14 Dalam beberapa situasi, tidaklah patut untuk bergaul dengan orang-orang tertentu. Ini termasuk orang yang pernah menjadi anggota sidang tetapi kemudian melakukan dosa, tidak mau bertobat, dan dipecat. Kalau orang semacam itu pernah menyakiti hati Saudara, bisa jadi Saudara merasa sangat sulit untuk mengampuni dia, sekalipun dia sudah bertobat. Mengapa? Karena memang butuh waktu untuk menyembuhkan perasaan yang terluka. Jika demikian halnya, Saudara bisa terus memohon bantuan Yehuwa agar Saudara rela mengampuni orang yang telah bertobat itu. Lagi pula, bukankah Saudara tidak bisa melihat apa isi hati orang itu? Tetapi Yehuwa tahu. Ia memeriksa apa yang ada dalam lubuk hatinya yang terdalam dan Ia sabar terhadap pelaku kesalahan. (Mz. 7:9; Ams. 17:3) Itulah sebabnya Alkitab mengatakan, ”Jangan membalas kejahatan dengan kejahatan kepada siapa pun. Pertimbangkanlah untuk melakukan hal-hal yang baik dalam pandangan semua orang. Jika mungkin, sejauh itu bergantung padamu, hendaklah kamu suka damai dengan semua orang. Saudara-saudara yang kami kasihi, janganlah melakukan pembalasan, tetapi berilah tempat kepada kemurkaan Allah; karena ada tertulis, ’Pembalasan adalah hakku; aku akan membalas, kata Yehuwa.’” (Rm. 12:17-19) Apakah Saudara berhak menghakimi orang lain? Tentu tidak. (Mat. 7:1, 2) Tetapi, Saudara bisa yakin bahwa Allah pasti menghakimi dengan adil.

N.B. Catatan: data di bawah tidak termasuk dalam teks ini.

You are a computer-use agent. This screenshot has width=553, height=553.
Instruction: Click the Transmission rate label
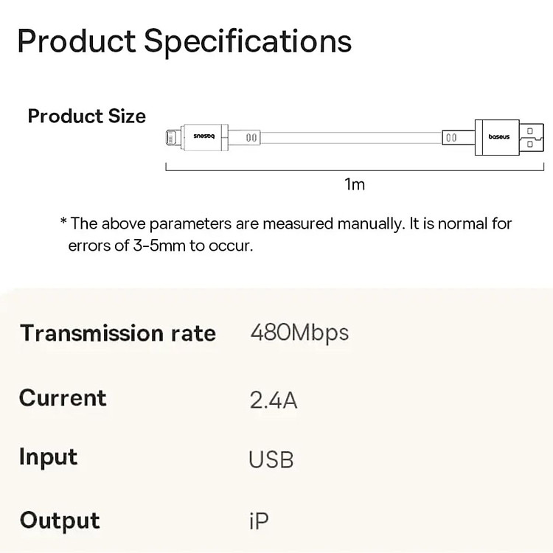coord(118,333)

15. Apa yang harus kita ingat agar tidak terus merasa kesal terhadap orang yang menyakiti kita?

15 Kalau Saudara merasa telah menjadi korban ketidakadilan dan merasa sulit untuk mengampuni pelaku kesalahan yang telah bertobat, ada baiknya Saudara mengingat bahwa orang yang menyakiti Saudara itu adalah korban juga. Ya, dia pun menderita akibat ketidaksempurnaan. (Rm. 3:23) Yehuwa merasa kasihan terhadap semua orang yang tidak sempurna, maka pantaslah jika kita mendoakan orang yang bersalah itu. Kecil kemungkinannya kita akan terus marah kepada seseorang yang telah kita doakan. Dan, kita hendaknya tidak terus-menerus merasa kesal bahkan terhadap orang yang bersalah kepada kita, karena Yesus menandaskan, ”Teruslah kasihi musuh-musuhmu dan berdoalah bagi orang-orang yang menganiaya kamu.”—Mat. 5:44.

16, 17. Jika para penatua menyatakan bahwa seorang pedosa telah bertobat, bagaimana hendaknya tanggapan kita? Mengapa demikian?

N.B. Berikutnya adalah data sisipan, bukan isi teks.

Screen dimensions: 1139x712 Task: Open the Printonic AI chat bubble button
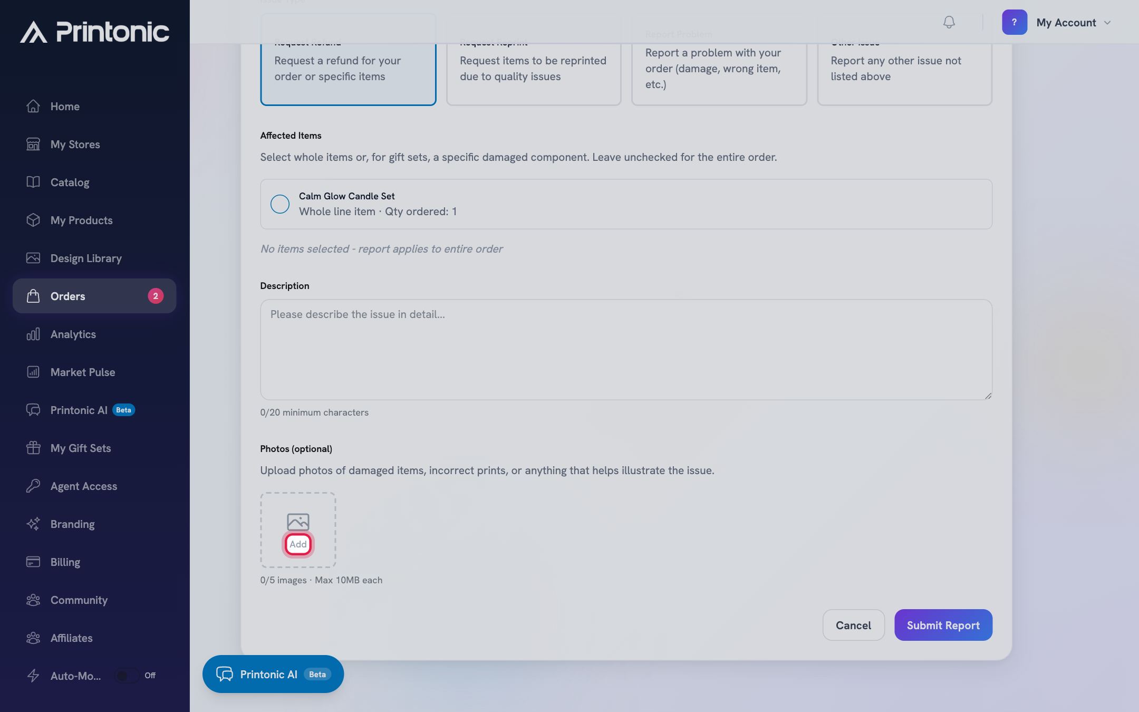tap(273, 674)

16 Yehuwa telah memberikan tanggung jawab kepada para penatua untuk menangani kasus-kasus perbuatan salah di sidang. Memang, saudara-saudara ini tidak seperti Allah yang mengetahui segala sesuatu. Tetapi, mereka berupaya agar keputusan mereka dibimbing oleh roh kudus dan selaras dengan arahan dari Firman Allah. Maka, setelah mereka memohon bantuan Yehuwa dalam doa, apa yang mereka putuskan itu akan sesuai dengan sudut pandang Allah.​—Mat. 18:18.

17 Dalam situasi seperti inilah kita harus loyal. Maukah Saudara mengampuni dan menunjukkan bahwa Saudara masih mengasihi orang yang telah dinyatakan bertobat itu? (2 Kor. 2:5-8) Mungkin ini tidak mudah, terutama jika Saudara atau kerabat Saudara yang menjadi korbannya. Tetapi, dengan memercayai Yehuwa dan cara Dia menangani masalahnya melalui sidang, Saudara melakukan apa yang benar. Itulah bukti bahwa Saudara benar-benar mengampuni dengan lapang hati.​—Ams. 3:5, 6.

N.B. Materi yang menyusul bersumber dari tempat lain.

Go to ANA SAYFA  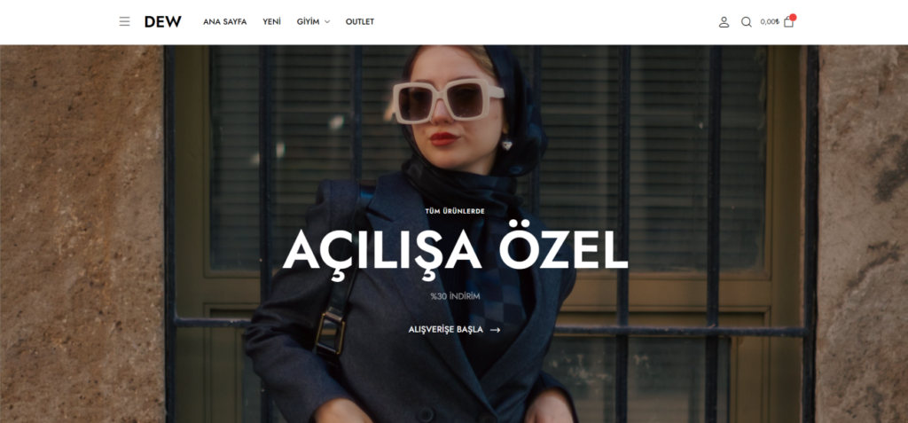[x=224, y=21]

18. Apa manfaatnya jika kita rela mengampuni?

18 Kalau kita tidak mau mengampuni, kesehatan kita akan terganggu, hubungan dan komunikasi kita dengan orang lain akan rusak, dan kita akan stres. Sebaliknya, para pakar kesehatan mental mendapati bahwa ternyata rela mengampuni itu banyak manfaatnya. Kita bisa terbebas dari perasaan-perasaan yang terpendam, bahkan yang menguras tenaga dan merusak kesehatan kita. Hubungan kita dengan orang lain juga akan lebih baik dan lebih membahagiakan. Yang terpenting, jika kita rela mengampuni, kita akan menikmati hubungan baik dengan Bapak surgawi kita, Yehuwa.​—Baca Kolose 3:12-14.